Ray Tate kept his raid jacket on and zipped. The cafeteria was cold with air conditioning; it was believed that the bug multiplied in heat and humidity. The wind
ows looked up the damp street at the broken crime stage. Four bulky men in surgical masks and sports windbreakers, wearing red baseball caps, headed in the direction of East Chinatown, carrying golf clubs. Volunteers. A one-man ghost car trailed them at a walking pace.
The fella was standing around in the brightening grey dawn, scoping The Road’s flashing cruiser and Ray Tate’s unmarked Taurus. Waiting, Ray Tate thought, to retrieve his gun and wallet from where he’d dumped them when he realized those sirens were singing for him. The fella had a fresh cigarette in his mouth and his right hand was pressing a medi-pak to his left shoulder. One-handed, he dragged on a recycling bin and sat down on it, leaning back against the brown bricks to hang in for the long haul. People shuffled past him, all wearing surgical masks, all moving quickly. They each seemed stiff, holding their breath. No one headed into the plagued precincts of East Chinatown.
Ray Tate, who fancied himself a bit of an artist, felt like he was sitting in a moody Edward Hopper painting, looking out at an old pearly photograph of hopeful ghetto life. “How many guys you down?”
“With the bug? Out of my twelve-guy night leg, there’s four left, plus me. I got three guys at Mercy, one of them on a lung. Timmy Harper. You know Timmy?”

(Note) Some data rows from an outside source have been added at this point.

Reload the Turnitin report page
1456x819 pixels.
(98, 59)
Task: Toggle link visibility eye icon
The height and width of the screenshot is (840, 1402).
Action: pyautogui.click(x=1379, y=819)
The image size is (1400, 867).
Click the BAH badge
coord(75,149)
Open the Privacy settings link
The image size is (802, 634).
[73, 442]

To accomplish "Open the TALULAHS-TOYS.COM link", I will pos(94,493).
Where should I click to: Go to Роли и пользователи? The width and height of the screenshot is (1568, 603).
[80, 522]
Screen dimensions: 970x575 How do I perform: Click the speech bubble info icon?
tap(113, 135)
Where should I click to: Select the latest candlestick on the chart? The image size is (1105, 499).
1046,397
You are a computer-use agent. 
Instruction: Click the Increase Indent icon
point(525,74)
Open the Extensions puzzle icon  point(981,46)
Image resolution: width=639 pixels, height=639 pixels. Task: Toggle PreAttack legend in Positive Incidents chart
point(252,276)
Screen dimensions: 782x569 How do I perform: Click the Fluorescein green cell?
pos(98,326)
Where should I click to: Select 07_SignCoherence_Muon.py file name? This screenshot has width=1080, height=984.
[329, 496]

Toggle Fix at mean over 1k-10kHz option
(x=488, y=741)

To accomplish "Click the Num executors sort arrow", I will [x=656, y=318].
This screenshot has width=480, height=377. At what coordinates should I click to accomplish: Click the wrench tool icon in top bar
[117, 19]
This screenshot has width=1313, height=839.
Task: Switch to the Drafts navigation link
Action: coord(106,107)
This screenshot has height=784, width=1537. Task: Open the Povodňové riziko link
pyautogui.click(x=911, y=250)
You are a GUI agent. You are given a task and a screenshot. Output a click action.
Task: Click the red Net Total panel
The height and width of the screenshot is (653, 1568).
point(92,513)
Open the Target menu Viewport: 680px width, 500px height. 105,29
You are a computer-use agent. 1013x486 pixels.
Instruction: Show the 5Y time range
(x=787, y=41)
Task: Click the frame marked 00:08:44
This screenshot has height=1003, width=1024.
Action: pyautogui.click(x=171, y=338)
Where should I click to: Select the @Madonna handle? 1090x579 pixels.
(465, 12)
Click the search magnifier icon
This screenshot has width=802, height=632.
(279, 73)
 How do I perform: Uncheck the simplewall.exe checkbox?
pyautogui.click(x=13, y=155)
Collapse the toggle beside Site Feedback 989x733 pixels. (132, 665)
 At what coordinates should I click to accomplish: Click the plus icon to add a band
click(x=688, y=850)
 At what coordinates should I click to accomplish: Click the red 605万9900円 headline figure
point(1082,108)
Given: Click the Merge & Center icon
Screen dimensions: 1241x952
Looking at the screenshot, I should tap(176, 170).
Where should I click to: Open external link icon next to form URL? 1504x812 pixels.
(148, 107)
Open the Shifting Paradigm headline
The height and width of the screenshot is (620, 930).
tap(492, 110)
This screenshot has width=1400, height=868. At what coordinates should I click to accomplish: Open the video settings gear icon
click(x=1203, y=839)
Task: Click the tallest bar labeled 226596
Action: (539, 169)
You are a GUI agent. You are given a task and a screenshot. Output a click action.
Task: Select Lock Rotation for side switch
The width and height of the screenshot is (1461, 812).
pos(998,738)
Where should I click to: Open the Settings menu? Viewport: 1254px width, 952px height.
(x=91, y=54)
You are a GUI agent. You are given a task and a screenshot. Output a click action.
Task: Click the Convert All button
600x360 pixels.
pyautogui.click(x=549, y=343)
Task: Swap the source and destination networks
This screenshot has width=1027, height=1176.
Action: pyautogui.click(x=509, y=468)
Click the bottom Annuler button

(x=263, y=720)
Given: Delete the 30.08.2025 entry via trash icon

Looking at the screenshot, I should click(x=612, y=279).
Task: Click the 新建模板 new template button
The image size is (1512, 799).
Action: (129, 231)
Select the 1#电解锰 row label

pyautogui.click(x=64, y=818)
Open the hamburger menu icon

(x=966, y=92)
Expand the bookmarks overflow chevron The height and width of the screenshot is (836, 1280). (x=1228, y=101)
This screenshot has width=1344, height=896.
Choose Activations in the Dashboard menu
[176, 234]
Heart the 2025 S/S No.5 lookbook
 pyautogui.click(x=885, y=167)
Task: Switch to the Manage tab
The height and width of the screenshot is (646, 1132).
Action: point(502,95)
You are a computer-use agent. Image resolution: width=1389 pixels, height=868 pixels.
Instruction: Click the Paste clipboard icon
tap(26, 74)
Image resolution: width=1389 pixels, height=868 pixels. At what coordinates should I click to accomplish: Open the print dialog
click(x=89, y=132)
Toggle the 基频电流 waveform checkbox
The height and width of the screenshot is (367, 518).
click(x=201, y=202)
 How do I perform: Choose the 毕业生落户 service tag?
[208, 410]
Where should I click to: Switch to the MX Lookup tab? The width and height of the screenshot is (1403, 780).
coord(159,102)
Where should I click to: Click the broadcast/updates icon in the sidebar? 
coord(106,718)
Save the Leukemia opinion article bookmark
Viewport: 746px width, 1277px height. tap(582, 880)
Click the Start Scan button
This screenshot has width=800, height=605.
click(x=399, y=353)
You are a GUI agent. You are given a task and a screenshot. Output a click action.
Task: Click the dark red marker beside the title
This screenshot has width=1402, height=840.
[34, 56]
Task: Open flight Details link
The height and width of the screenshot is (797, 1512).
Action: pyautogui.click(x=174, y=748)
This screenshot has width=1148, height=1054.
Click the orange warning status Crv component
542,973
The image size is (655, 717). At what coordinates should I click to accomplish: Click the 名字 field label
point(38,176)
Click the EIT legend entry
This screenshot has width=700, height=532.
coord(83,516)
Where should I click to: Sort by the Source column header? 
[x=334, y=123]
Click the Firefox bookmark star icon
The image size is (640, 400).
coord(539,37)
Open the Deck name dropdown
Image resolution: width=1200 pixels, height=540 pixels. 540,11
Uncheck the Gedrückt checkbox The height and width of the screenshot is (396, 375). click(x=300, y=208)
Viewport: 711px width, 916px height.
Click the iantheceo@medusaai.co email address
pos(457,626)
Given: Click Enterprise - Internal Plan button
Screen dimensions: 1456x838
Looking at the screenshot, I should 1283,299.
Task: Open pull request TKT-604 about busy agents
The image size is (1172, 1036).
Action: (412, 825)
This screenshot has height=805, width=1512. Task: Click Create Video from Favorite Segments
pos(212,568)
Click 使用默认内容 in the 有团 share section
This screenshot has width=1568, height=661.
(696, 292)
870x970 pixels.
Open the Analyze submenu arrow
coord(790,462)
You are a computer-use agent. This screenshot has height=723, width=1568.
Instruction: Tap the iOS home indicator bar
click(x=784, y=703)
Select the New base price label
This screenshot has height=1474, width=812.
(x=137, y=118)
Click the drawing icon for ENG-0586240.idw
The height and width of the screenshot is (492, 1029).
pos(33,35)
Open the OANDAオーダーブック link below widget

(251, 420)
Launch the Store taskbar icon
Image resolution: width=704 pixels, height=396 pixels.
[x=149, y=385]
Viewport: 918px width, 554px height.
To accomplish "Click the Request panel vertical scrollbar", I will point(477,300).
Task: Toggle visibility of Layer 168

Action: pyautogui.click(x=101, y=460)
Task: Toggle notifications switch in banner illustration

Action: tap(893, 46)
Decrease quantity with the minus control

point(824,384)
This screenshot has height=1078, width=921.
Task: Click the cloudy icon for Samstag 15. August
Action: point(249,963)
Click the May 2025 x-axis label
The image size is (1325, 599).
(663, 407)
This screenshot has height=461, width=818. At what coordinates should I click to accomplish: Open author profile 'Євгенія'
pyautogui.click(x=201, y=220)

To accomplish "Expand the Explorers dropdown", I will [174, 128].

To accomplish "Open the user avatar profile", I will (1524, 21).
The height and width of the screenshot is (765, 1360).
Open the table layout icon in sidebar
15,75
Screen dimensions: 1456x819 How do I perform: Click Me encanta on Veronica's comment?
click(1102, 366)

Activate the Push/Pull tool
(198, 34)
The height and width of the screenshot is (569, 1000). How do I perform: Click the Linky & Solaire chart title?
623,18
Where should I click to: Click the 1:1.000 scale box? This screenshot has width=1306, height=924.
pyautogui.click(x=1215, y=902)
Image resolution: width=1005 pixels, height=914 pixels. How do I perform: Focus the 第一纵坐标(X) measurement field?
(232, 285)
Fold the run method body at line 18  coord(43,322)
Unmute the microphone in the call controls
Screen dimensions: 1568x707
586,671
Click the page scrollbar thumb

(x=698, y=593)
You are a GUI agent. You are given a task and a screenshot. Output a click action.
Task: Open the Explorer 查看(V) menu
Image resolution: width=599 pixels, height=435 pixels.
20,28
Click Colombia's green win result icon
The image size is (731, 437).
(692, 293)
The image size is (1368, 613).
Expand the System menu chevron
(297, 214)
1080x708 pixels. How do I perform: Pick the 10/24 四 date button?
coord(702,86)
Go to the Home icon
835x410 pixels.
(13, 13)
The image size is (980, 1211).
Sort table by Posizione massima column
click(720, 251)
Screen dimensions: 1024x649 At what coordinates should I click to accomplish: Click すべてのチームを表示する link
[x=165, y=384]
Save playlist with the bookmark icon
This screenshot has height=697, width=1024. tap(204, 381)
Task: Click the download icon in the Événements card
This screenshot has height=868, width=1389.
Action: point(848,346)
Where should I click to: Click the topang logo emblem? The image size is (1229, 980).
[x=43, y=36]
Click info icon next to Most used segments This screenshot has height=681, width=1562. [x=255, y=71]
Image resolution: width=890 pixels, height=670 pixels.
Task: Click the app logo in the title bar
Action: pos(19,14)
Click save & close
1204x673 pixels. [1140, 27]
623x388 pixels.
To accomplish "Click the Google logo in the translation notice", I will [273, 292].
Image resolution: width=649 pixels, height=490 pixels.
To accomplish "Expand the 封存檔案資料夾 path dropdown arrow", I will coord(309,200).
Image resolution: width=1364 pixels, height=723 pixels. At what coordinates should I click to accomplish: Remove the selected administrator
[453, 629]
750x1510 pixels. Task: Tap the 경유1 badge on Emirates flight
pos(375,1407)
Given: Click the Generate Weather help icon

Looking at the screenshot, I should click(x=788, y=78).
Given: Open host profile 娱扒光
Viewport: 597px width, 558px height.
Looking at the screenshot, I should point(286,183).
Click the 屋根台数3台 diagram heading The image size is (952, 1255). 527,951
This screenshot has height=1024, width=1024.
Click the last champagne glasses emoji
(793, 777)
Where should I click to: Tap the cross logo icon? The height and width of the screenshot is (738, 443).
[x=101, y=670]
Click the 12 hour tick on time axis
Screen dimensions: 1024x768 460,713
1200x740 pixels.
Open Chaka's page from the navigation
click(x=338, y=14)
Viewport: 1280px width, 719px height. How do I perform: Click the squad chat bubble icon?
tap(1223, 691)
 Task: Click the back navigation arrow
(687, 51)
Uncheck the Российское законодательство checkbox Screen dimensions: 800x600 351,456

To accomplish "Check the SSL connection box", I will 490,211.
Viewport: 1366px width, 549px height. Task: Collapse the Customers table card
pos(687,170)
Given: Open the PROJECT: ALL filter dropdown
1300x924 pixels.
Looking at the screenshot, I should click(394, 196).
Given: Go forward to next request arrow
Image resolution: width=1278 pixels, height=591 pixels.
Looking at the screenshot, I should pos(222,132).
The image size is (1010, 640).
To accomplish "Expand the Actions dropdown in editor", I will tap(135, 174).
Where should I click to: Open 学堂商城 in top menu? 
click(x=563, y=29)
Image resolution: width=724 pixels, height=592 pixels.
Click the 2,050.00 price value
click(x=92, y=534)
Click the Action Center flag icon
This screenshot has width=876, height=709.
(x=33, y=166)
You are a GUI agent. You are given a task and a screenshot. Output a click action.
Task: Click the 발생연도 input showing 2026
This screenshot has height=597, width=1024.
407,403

Ray Tate nodded. When he’d come out of the departmental hearing that cleared him after he’d put down the second black guy, a television reporter said Congratulations, Ray, and handed him a lit cigar, trying to get footage of him looking like some arrogant gunner who’d got away with something, celebrating it off a cubano. Timmy Harper had grabbed the stogie and stabbed it at the guy, grinding the hot coal into his hairpiece. Timmy Harper lost a beat and went down to patrolman, getting badly stomped in the Racist Ray Tate riots. “Tell him I’m having a thought, right?”